DOE submitted an additional critical response to the study, but it was rejected by the scientific journal because it had too many similarities to the other letters. The department made it available online instead.

In their published letter, USDA scientists also faulted the study for using a “simplistic soil carbon model” that ignored soil moisture and soil texture and did not give companies a credit for electricity produced as a byproduct of the biofuel production process. They said the study failed to account for management practices that could reduce the rate of carbon loss associated with removing corn crop residues, such as no-till farming and covering fields with alternate crops during the winter.

The USDA letter also charged that residue removal rates used in the Liska study were unreasonable. The finding that cellulosic ethanol would result in 7 percent higher greenhouse gas emissions than gasoline was based on a scenario where 75 percent of the crop residue was collected and processed for biofuels production.

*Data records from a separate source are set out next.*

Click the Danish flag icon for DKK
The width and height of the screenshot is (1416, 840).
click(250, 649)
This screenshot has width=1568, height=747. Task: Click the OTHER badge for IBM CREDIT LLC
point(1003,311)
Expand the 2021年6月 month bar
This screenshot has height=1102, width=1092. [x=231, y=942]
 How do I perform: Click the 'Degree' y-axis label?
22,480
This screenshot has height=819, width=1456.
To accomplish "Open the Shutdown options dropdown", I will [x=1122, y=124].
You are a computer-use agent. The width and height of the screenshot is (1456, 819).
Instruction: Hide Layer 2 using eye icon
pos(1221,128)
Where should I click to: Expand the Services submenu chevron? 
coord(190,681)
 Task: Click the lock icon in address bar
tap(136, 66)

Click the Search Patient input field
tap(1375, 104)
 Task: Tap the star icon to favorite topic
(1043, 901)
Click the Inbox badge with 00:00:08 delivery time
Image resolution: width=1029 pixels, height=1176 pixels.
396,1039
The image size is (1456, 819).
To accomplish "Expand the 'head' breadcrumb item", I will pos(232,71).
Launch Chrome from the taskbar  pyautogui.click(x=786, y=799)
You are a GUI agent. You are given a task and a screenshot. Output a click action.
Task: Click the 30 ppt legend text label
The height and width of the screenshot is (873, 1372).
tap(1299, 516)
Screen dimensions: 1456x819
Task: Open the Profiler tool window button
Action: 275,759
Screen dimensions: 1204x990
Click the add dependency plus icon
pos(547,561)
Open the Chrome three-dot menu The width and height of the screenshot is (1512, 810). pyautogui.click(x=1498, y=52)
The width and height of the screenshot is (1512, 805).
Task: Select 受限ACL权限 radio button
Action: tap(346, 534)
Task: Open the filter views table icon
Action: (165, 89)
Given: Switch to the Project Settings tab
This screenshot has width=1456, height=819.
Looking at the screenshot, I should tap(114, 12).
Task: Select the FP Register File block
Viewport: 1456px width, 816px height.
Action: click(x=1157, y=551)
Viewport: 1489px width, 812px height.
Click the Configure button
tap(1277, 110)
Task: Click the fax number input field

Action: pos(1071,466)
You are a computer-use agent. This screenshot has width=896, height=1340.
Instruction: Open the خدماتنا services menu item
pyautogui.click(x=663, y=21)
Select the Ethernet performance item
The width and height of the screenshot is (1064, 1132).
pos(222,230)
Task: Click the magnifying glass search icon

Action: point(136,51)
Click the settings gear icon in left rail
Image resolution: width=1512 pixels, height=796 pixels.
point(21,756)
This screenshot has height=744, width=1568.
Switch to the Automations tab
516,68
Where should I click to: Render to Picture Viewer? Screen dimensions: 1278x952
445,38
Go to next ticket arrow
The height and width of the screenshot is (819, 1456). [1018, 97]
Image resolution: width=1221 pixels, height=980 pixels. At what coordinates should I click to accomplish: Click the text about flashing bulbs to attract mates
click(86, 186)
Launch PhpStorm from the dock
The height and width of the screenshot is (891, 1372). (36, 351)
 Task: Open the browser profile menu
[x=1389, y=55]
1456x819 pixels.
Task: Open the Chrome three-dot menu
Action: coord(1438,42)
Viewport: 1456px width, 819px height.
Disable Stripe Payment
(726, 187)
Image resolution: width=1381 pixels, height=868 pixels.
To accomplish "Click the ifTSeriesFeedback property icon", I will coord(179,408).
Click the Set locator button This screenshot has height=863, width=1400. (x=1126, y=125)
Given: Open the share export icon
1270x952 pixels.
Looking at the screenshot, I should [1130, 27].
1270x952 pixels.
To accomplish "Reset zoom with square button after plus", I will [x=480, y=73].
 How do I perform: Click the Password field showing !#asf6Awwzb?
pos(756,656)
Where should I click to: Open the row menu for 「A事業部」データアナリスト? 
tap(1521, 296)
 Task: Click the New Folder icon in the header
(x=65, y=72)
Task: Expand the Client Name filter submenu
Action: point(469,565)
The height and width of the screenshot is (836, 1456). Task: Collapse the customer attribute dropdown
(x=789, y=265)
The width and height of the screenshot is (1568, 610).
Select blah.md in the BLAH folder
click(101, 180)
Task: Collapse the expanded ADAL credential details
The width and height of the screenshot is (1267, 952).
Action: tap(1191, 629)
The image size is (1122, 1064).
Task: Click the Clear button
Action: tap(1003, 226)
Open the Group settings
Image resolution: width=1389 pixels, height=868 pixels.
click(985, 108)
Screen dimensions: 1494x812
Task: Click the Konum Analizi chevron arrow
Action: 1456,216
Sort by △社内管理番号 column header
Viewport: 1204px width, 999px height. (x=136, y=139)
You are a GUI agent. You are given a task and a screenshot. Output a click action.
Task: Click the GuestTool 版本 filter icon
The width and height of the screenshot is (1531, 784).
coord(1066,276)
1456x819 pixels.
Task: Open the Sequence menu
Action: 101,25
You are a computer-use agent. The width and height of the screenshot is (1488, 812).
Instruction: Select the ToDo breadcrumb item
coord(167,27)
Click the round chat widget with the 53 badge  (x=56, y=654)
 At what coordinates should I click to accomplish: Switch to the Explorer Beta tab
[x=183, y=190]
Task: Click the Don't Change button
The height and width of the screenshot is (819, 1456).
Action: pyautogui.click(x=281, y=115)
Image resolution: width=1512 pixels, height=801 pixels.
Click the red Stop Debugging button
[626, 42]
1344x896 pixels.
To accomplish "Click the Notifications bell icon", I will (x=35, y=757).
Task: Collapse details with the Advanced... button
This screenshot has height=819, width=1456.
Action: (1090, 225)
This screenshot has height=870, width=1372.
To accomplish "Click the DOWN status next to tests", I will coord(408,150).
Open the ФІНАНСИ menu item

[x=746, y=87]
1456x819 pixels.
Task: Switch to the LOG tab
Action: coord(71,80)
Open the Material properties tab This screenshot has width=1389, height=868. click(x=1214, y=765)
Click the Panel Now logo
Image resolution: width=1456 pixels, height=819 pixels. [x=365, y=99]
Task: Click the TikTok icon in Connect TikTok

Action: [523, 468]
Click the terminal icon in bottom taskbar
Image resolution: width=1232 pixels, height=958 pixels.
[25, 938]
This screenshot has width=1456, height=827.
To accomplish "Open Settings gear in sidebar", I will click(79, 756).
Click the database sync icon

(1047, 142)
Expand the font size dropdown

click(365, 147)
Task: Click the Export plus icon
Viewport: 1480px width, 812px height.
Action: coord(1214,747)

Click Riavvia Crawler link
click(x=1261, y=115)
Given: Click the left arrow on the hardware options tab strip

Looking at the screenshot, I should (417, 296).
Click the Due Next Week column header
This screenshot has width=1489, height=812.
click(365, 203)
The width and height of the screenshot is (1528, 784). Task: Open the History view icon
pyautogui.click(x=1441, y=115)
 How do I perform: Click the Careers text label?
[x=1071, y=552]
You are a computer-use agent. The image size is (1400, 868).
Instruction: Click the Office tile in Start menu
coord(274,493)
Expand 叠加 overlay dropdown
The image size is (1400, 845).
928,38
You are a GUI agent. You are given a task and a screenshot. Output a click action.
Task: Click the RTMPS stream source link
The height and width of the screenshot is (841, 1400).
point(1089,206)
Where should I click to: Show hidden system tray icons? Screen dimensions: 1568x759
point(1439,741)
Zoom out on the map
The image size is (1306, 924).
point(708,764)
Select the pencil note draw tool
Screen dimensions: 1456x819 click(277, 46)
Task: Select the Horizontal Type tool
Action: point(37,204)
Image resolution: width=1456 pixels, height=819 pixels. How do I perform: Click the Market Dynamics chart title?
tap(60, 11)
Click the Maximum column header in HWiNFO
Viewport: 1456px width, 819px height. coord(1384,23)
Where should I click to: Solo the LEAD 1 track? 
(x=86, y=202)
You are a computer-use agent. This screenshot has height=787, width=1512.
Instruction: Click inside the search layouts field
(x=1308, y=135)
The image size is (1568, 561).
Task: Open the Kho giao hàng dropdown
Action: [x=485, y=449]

The companies that are opening big cellulosic ethanol plants in the Midwest this year — POET-DSM Advanced Biofuels LLC, Abengoa Bioenergy and DuPont Co. — are all collecting about a quarter of the crop waste left on farm fields after harvest from about a 30-mile radius around the plants.

“No one who has given serious thought to crop residues for biofuels would find their proposed across-the-board [75 percent] collection rate in the U.S. Corn Belt at all reasonable,” the USDA comment says.

In their letter, the Denmark researchers faulted the five-year timeline of the study, arguing that the U.N. Intergovernmental Panel on Climate Change recommends a 20-year perspective for judging greenhouse gas impacts.

Liska and other authors of the study say the criticism is unfounded.

In their own letter to the scientific journal, they write that critics are ignoring the main finding of the study: that removing residue that normally sits on fields over wintertime increased carbon dioxide emissions at all removal rates. In other words, the carbon intensities remained the same, whether 1 or 6 tons of crop waste was removed from a field.

“At a 25 percent removal level, cellulosic ethanol can still be more carbon intense than gasoline,” Liska wrote in a follow-up email. “Even at a 1 percent, 5 percent or 10 percent residue removal level, cellulosic ethanol can still be more carbon intense than gasoline.”

And the University of Nebraska authors said that while the companies that are building up cellulosic ethanol plants this year are providing some energy for their own operations, there are currently no electricity exports or other co-products.